However, UK firm Synamedia is determined to mitigate password sharing with a new service dubbed "Credentials Sharing Insight" that harnesses the power of artificial intelligence (AI) to detect behaviour associated with such an action.
According to WPLG, new software introduced at the Consumer Electronics Show in Las Vegas can track down users who use shared accounts and passwords, quickly ending their free ride.
Each service can choose to deal with rule-breakers as they please, for instance by sending them an email asking them to upgrade to a premium service or even shutting down their account.
Synamedia debuted a new product at CES that uses AI to to limit the number of people who can log in to a given account on any paid-for video streaming service.
Lots of people are comfortable sharing their Netflix and other streaming service passwords with others.More news: Google Assistant on Track to Soon Hit a Billion Devices Milestone
More news: US official says troop withdrawal from Syria has started
More news: Taliban Calls Off Peace Talks In Qatar With U.S
British firm Synamedia uses machine learning to spot shared passwords on streaming services like Netflix and HBO and rat out the offending users.

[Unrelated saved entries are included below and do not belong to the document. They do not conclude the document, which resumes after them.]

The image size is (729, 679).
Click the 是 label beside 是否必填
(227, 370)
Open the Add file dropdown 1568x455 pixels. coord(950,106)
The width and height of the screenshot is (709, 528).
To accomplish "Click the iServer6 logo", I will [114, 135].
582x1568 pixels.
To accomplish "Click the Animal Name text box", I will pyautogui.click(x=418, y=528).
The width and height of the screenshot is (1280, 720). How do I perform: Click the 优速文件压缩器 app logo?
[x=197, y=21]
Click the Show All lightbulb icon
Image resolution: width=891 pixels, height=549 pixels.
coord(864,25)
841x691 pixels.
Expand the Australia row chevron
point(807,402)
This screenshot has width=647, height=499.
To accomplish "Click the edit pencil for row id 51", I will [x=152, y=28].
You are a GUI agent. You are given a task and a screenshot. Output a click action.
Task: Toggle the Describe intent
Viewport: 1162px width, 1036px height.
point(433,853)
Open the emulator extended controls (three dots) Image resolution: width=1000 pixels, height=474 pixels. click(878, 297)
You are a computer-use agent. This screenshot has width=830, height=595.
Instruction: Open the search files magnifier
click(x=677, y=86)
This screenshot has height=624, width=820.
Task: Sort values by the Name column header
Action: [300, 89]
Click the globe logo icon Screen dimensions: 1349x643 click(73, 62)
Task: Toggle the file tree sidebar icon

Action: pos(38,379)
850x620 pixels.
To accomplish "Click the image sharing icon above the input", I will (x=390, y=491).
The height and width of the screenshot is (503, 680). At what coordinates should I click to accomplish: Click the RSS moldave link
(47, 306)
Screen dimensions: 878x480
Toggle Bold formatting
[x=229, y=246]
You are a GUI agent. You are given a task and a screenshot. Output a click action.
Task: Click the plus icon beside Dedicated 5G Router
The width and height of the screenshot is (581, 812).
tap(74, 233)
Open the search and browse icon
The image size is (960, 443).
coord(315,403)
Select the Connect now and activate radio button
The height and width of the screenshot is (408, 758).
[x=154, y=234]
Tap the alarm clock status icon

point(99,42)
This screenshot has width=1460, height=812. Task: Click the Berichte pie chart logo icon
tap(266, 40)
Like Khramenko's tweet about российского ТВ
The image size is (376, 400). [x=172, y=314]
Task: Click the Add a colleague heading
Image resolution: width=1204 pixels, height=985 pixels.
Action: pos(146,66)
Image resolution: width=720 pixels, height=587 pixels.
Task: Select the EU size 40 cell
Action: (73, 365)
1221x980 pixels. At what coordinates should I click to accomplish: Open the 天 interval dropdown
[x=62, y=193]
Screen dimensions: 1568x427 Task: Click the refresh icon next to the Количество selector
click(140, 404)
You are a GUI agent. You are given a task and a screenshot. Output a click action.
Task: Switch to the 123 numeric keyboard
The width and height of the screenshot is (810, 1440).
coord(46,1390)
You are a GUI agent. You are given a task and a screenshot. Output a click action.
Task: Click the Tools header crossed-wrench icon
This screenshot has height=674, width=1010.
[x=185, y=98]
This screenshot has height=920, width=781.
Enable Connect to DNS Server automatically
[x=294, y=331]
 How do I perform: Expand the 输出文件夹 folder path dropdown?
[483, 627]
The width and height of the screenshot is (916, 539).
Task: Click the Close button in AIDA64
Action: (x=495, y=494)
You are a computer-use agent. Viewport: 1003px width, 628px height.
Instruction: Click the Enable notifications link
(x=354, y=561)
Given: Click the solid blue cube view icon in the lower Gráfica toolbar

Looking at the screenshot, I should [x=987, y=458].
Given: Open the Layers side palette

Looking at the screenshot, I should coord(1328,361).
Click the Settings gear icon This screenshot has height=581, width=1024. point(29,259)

According to one survey, almost 26 percent of millennials use a password from someone else's account to binge-watch shows on an online streaming service.
As noted by the Independent, it has been estimated that credential sharing could cost subscription-based streaming services $1.2 billion in lost revenue, while the cost to pay-TV services could be as high as $9.9 billion.
A Synamedia spokesman reportedly said "casual credentials sharing is becoming too expensive to ignore".
Streaming services such as Netflix are able to pay for access to Synamedia's initiative that will grant them the data in question. Many casual users will be happy to pay an additional fee for a premium, shared service. "It's a great way to keep honest people honest while benefiting from an incremental revenue stream", said Racine.